Lynda South

Wittenham Clumps has long been a favourite view for our members; our highlight ties in with our Summer Lecture Paul Nash and the Wittenham Clumps [Highlighted: April 2022]

View across to Wittenham Clumps
Wittenham Clumps from Swyncombe
Lynda South

48 x 38cm
Date: 2002

RGA member 2001–2019
Reading Museum Accession Number
REDMG : 2002.193.1

Wittenham Clumps from Swyncombe is an oil painting which was produced using a wet-in-wet or alla prima technique (Italian for first attempt). It is a painting technique in which layers of wet paint are applied over previously applied wet paint. The view is from the T-junction at the top of the hill which runs down to Swyncombe church, and was produced on a Henley Arts and Crafts Guild painting day with Anthony Wilder.

Lynda South describes the day; 'I remember it vividly: the view, temperature, having the 'wrong' green with me, even eating a kit-kat, so I must have been feeling very alive to my surroundings. In the afternoon Anthony came to tell me that everyone was packing up and meeting at the church. I still had all the sky to put in and I was trying to translate its leadenness on that day. He looked at my palette and saw I had mixed up loads of a cream/grey colour - he suggested I used that as I had so much of it. I think it worked.'

Wittenham Clumps from Swyncombe was exhibited at the Reading Guild of Artists 72nd Annual Exhibition 'A Room with a View' 26th October – 1st December 2002 at The Museum of Reading, where it won the Marie Dyson Award.

Lynda South studied at the Maidenhead College of Art for her Foundation year and the Bath Academy of Art studying 3D design in ceramics, and then painting and drawing with tutor John Simpson at the Open College of the Arts.

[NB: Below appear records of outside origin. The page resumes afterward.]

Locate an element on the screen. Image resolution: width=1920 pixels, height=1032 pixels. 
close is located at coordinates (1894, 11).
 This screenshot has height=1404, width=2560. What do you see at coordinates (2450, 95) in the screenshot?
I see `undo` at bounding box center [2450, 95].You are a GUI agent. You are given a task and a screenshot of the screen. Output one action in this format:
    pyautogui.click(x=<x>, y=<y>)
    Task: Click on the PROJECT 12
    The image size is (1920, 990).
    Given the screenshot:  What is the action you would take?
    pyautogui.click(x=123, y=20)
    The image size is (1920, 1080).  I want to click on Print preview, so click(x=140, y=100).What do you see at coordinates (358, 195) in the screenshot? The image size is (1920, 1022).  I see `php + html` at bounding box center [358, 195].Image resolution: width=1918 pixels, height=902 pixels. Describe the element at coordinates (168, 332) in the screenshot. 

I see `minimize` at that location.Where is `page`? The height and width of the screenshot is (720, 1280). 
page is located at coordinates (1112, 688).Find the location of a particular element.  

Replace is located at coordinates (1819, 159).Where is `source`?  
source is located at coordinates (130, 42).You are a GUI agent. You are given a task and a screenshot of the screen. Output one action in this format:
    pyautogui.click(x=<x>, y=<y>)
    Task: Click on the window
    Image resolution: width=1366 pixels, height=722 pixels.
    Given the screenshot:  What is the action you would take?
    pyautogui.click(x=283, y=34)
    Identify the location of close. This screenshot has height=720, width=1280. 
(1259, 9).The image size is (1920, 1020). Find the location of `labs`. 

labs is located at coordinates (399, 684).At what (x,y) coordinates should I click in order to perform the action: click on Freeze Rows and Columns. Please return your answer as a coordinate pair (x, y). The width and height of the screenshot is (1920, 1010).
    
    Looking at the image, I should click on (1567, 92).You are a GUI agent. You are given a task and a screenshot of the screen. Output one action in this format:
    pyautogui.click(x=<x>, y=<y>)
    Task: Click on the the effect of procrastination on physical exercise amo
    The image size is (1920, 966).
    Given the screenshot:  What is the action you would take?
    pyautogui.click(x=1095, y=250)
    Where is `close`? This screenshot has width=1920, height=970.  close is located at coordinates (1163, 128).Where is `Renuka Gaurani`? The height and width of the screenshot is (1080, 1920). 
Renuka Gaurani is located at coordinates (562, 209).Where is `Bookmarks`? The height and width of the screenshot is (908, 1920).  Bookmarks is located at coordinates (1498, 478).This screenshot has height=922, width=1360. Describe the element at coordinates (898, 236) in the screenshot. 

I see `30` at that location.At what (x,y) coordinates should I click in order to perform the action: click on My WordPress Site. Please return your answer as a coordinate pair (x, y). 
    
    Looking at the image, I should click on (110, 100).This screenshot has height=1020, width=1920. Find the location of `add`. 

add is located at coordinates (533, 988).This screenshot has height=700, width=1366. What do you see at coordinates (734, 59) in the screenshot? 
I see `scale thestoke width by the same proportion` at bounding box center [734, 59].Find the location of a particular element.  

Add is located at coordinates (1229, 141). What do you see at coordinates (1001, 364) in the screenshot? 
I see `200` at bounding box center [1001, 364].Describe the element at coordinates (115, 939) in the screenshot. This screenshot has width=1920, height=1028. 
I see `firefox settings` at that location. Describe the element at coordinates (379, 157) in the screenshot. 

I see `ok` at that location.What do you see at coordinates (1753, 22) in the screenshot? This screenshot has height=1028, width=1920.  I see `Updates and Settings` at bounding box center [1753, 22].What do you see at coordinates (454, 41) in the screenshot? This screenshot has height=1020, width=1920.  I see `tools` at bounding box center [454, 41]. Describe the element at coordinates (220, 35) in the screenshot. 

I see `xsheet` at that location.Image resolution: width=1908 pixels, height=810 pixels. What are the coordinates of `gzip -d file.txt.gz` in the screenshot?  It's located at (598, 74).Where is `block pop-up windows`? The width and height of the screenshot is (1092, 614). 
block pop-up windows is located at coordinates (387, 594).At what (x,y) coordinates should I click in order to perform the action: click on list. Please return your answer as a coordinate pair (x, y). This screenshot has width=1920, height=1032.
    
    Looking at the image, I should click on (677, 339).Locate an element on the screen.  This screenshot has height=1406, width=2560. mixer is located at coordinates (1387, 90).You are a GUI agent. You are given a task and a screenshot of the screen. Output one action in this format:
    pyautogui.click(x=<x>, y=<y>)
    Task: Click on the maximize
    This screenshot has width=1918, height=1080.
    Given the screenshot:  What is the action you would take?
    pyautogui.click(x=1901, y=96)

Lynda taught painting, drawing (and fired a kiln) at local primary schools and was a tutor with Adult Ed. OCC with painting and drawing. Exhibiting regularly in her home town of Henley-on-Thames until she moved away in 2019, she was a member of the Reading Guild of Artists and the Henley Arts and Crafts Guild. She won the Marie Dyson Award for a second time in 2014.